Source data
-=-=-=-=-

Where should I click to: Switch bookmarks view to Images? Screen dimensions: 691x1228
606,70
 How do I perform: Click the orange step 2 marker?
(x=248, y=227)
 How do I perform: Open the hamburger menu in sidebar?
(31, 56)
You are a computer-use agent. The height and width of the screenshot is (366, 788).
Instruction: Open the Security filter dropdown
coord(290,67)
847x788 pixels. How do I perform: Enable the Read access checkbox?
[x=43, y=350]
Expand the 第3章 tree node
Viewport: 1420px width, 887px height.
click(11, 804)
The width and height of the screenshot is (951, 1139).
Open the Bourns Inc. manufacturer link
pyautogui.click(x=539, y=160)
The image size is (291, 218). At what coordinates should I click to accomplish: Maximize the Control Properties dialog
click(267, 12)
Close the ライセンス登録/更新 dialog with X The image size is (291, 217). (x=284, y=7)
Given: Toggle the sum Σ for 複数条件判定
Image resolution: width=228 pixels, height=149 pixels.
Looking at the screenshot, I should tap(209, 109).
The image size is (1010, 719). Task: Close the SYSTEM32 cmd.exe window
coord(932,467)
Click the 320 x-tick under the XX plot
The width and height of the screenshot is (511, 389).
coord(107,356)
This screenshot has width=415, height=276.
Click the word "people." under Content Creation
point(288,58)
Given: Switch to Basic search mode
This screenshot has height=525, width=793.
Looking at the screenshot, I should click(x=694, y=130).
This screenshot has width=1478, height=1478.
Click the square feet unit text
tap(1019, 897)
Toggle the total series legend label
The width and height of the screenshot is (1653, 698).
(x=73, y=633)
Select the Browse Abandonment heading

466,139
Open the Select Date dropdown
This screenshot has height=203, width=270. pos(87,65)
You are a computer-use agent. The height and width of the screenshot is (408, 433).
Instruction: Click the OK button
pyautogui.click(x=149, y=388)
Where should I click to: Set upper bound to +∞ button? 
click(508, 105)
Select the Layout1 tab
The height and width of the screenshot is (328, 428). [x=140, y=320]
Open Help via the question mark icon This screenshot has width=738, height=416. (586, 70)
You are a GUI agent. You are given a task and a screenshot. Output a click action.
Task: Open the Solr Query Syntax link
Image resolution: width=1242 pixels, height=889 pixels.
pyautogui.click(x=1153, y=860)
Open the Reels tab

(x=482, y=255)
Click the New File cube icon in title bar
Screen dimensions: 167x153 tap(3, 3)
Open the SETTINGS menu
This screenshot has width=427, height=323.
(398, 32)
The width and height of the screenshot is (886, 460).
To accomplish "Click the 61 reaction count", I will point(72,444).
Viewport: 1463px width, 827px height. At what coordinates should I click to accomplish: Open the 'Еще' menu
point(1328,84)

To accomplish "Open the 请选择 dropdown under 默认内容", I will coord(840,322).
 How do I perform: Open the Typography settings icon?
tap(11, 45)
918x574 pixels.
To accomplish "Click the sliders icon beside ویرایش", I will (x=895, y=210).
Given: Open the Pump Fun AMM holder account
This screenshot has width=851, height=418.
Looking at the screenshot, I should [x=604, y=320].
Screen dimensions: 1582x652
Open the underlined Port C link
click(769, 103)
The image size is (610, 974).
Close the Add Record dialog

-=-=-=-=-

> [What the exercise asks]:
Filter the data for the string "computer" and copy every line that has it.

> [Answer for the task]:
You are a computer-use agent. The height and width of the screenshot is (366, 788).
You are a computer-use agent. The height and width of the screenshot is (408, 433).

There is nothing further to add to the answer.